Todo esto ha provocado que el matonismo del presidente Trump, cuya lógica responde al pensamiento: “el mal es el bien”, y que solo respeta a los fuertes, comience a dar marcha atrás. Y así, ha sustituido a Gregory Bovino por Tom Homan, designado como border czar (zar de la frontera), un cargo de alto nivel directamente nombrado por el Presidente Trump para coordinar las políticas de inmigración y deportación a nivel federal. No obstante, no nos engañemos, lo más terrorífico es que Trump no está solo, sino que se encuentra rodeado de una enorme concentración de poder que incluye a los megamillonarios tecnológicos, las gigantescas corporaciones industriales y las poderosas multinacionales del petróleo, así como intereses políticos y financieros que influyen en cómo, cuándo y por qué se toman determinadas decisiones en la Casa Blanca, lo cual debería preocupar más a la opinión pública. Y, entre todos ellos destaca Peter Thiel, magnate de Silicon Valley, que combina capital financiero, influencia tecnológica y visibilidad mediática, lo que lo convierte en un actor clave en la política de Donald Trump. Y es que, desde 2016 ha sido uno de sus principales donantes, fortaleciendo redes de apoyo y posicionándose como poderoso influyente en decisiones sobre empleo, seguridad y políticas migratorias, promoviendo reformas basadas en su visión de “mérito tecnológico”.

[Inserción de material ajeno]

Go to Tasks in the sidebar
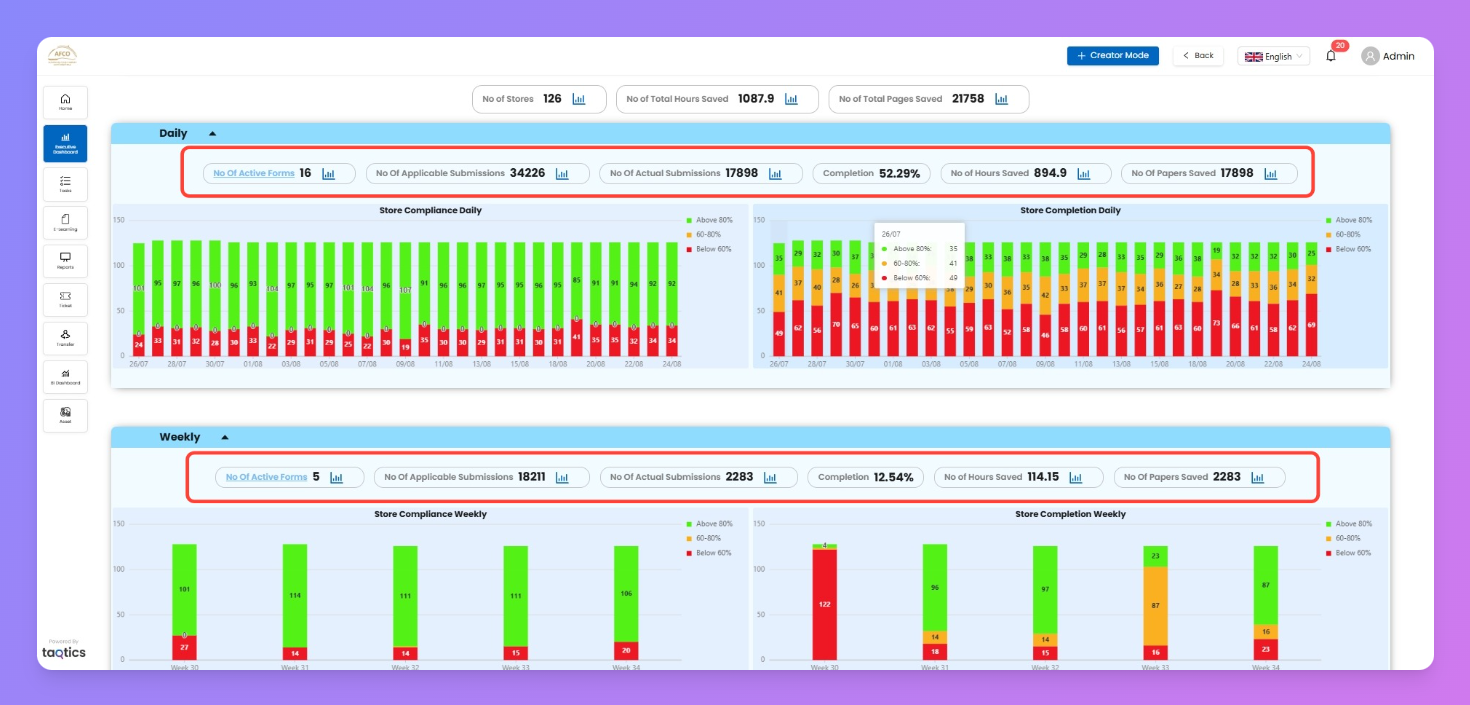 65,184
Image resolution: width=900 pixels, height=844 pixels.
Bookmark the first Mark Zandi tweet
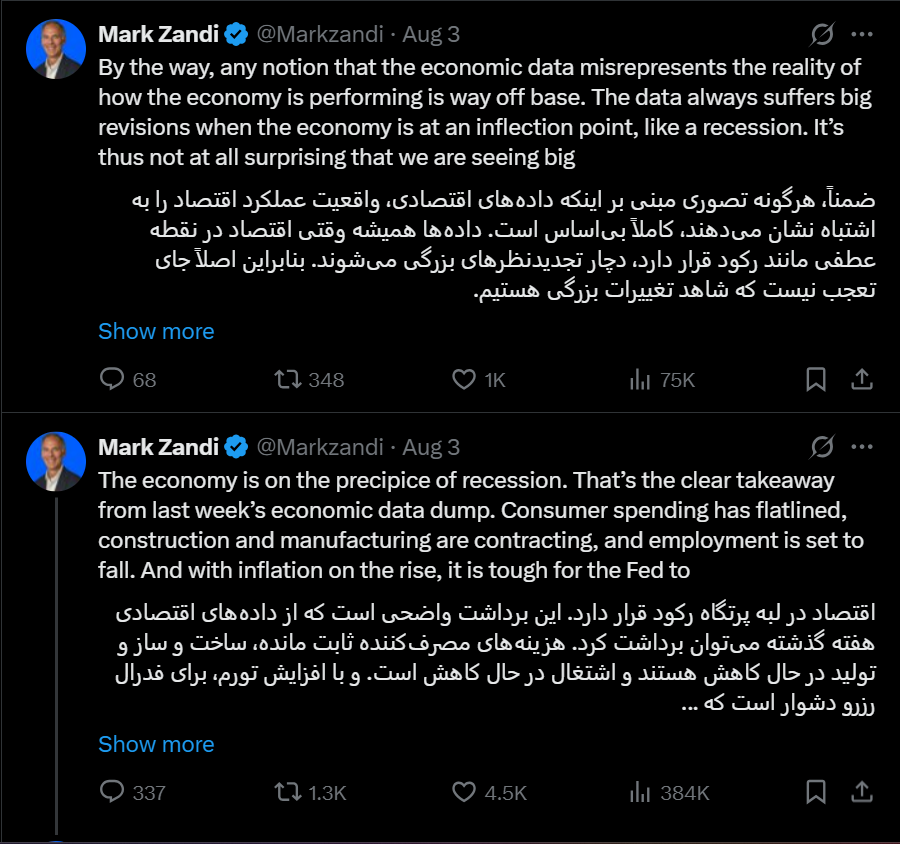816,380
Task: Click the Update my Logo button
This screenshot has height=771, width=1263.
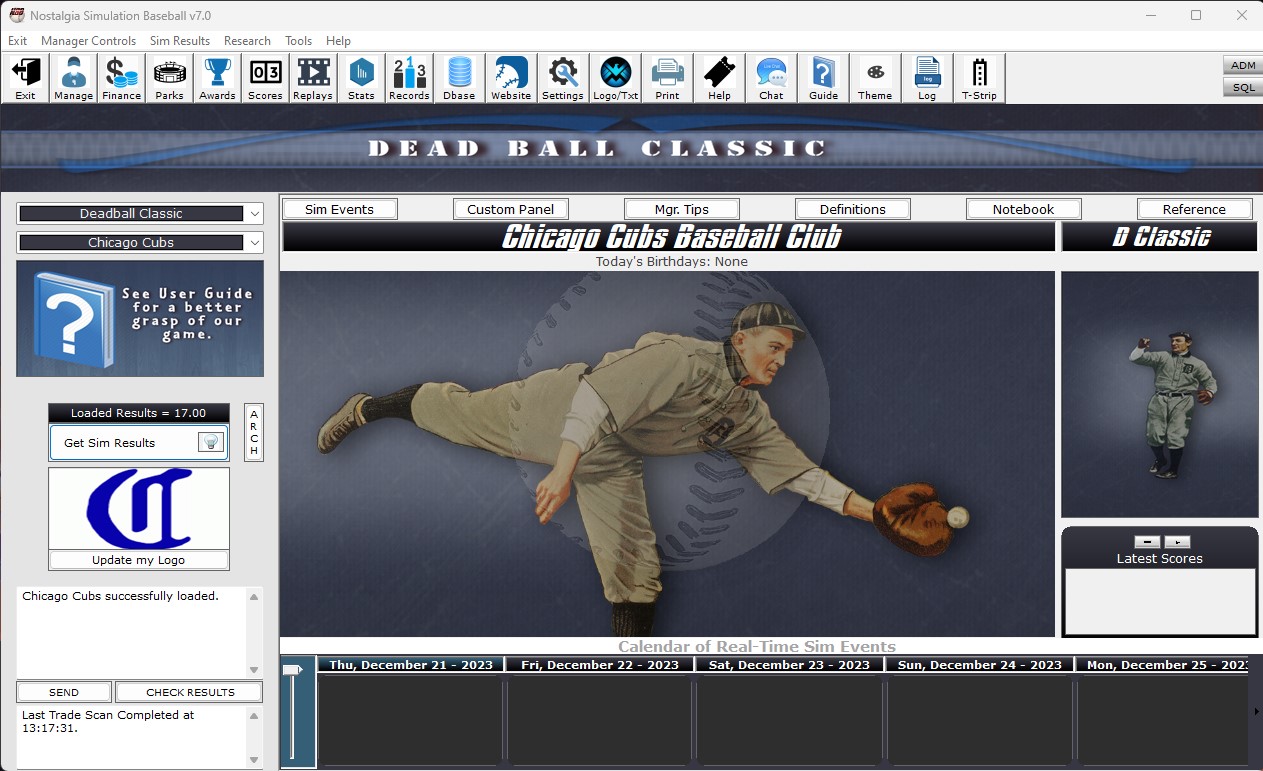Action: click(x=139, y=560)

Ese entramado de alianzas entre poder político, capital tecnológico y grandes intereses económicos no opera de forma visible en cada decisión, pero sí configura el marco dentro del cual esas decisiones se vuelven posibles, aceptables e incluso “necesarias” para ellos. La violencia institucional deja entonces de ser una reacción puntual y pasa a convertirse en una herramienta de gestión del conflicto social. Se normaliza el estado de excepción difuso, la vigilancia constante y la criminalización de los inmigrantes, con y sin papeles, así como del disenso. Y es que lo que está en juego ya no es solo una política migratoria, sino el propio modelo de relación entre Estado y ciudadanía. Cuando el poder se protege a sí mismo por encima de los derechos, la democracia empieza a vaciarse sin necesidad de ser abolida formalmente. Es, en ese desplazamiento silencioso, donde se incuban las transformaciones más profundas y peligrosas
En este contexto, es precisamente ese cruce entre poder desbocado, violencia institucional y desprecio por la dignidad humana, por el que se desliza Donald Trump, lo que alarma a muchos analistas políticos, académicos y observadores en Europa y Estados Unidos. Estos expertos, muestran su preocupación y afirman que hay una deriva autoritaria real en el comportamiento del Presidente de los EE.UU y sus efectos sobre la propia democracia americana. En este sentido, parece hoy más conveniente que nunca, mirar hacia donde la historia, una vez más, vuelve a hablarnos. Porque nada de lo que en la actualidad contemplamos es nuevo: ya los antiguos sabían que, cuando un líder se rodea de aduladores y ejecutores sin escrúpulos, el Estado entero se desliza hacia la barbarie. Y es que como escribió Tácito en sus Anales: “Cuanto más corrupto es un Estado, más numerosas son sus leyes”. Una sentencia que hoy resuena con una claridad insoportable; pues, cuando el poder se blinda a sí mismo, cuando multiplica normas, agentes del ICE y dispositivos para sostener su propia impunidad, no es la seguridad lo que crece, sino el miedo. Y frente a ese miedo, solo queda la “resistencia cívica” que los antiguos llamaban virtus; es decir, la defensa activa de la dignidad humana frente a cualquier forma de tiranía y barbarie.